YOUR TASKS
[1] Reproduce the portion of the MERS vaccine article starting with "The MERS coronavirus" and going on through "for the disease.".
[2] Answer these questions using the MERS vaccine article.
(a) In which journal was the study published?
(b) In what share of cases is the MERS illness deadly?
(c) How many people did the outbreak in South Korea sicken?
[3] Continue the article on the MERS DNA vaccine from the point where it stops.

GIVEN TEXT
-----
A synthetic DNA vaccine has successfully triggered an immune response in rhesus macaques and protects the animals from Middle East Respiratory Syndrome, according to researchers.
The study, published in the journal Science Translational Medicine, is one of the few to demonstrate such a complete response in monkeys; it’s a first for a DNA vaccine against MERS.
“One-hundred percent of the animals developed antibodies after just two injections,” said David Weiner, a molecular immunologist at the University of Pennsylvania and the senior author of the new work. “And 100 percent of the animals were protected when challenged with a disease-causing strain.”
The MERS coronavirus produces a severe respiratory illness in people, and is deadly in 30 to 40 percent of cases. Although camels are thought to initially transmit the virus to humans, those infected can spread it to other people by coughing.
Indeed, an outbreak of MERS in South Korea earlier this summer sickened more than 180 people and led to 36 deaths. According to the World Health Organization, last week Saudi Arabia reported 12 cases over a three-day period. No specialized treatments or vaccines exist for the disease.
-----
GIVEN DATA
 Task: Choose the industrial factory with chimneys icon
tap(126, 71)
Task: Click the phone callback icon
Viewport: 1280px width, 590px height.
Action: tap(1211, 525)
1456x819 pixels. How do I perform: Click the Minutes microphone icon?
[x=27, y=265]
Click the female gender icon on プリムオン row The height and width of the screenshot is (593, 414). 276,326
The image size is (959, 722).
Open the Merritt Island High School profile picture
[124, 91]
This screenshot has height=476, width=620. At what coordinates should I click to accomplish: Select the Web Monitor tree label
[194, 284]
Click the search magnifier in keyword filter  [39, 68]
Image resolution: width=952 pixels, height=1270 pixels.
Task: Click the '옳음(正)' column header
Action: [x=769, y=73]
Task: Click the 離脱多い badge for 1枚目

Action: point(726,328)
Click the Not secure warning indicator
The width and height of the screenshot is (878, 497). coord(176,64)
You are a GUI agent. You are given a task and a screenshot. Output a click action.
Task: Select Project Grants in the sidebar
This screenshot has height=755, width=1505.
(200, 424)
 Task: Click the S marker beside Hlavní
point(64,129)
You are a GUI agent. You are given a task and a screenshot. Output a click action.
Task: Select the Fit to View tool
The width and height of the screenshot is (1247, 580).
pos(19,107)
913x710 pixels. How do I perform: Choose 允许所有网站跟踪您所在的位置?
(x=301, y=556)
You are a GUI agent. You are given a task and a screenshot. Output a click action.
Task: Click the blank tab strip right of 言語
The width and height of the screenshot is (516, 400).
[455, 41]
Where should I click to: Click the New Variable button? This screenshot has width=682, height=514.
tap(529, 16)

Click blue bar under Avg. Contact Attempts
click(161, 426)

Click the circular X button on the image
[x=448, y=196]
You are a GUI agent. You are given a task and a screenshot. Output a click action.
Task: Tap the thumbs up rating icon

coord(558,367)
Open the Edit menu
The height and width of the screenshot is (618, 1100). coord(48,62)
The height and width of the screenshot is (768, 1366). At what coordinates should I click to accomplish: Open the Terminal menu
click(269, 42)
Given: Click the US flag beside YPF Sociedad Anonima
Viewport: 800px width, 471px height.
-----
ANSWERS TO THE EXERCISE
[1]
The MERS coronavirus produces a severe respiratory illness in people, and is deadly in 30 to 40 percent of cases. Although camels are thought to initially transmit the virus to humans, those infected can spread it to other people by coughing.
Indeed, an outbreak of MERS in South Korea earlier this summer sickened more than 180 people and led to 36 deaths. According to the World Health Organization, last week Saudi Arabia reported 12 cases over a three-day period. No specialized treatments or vaccines exist for the disease.

[2]
(a) Science Translational Medicine
(b) 30 to 40 percent
(c) More than 180

[3]
In the current study, researchers vaccinated eight macaques three times over six weeks. Shortly after vaccination, the animals began churning out specific antibodies and also mounted a T cell response. When challenged with the MERS virus, just two of the vaccinated monkeys developed small lesions in the lungs, and those cleared within a few days, Weiner said. In contrast, the four control macaques developed severe pneumonia-like symptoms that persisted until the end of the study.
Other experiments showed the vaccine could produce neutralizing antibodies in camels, a natural host of the MERS virus.
The newly tested vaccine is a piece of DNA that includes sequences from a variety of different MERS viruses’ spike proteins — a design accomplished on the computer that makes it more difficult for the virus to simply mutate and render the vaccine ineffective. Because it’s just nucleic acid, Weiner said, it doesn’t pose the same risks as a traditional vaccine.
“It’s non-live and it doesn’t grow, and it can’t spread,” he said.
To work, the DNA must enter cells where the spike protein is temporarily made and available for the body to react to. In this case, scientists relied on delivery technology developed by Inovio Pharmaceuticals, a biotech company based in Plymouth Meeting that contributed to and partly funded the research.
“We use a delivery system that uses a small short burst of electrical energy to coax open our cell membrane to allow our products to get into our cells,” explained J. Joseph Kim, the Inovio president and CEO.
Given the promising results, he said, the company will begin a phase I clinical trial by the end of the year to evaluate vaccine safety in people.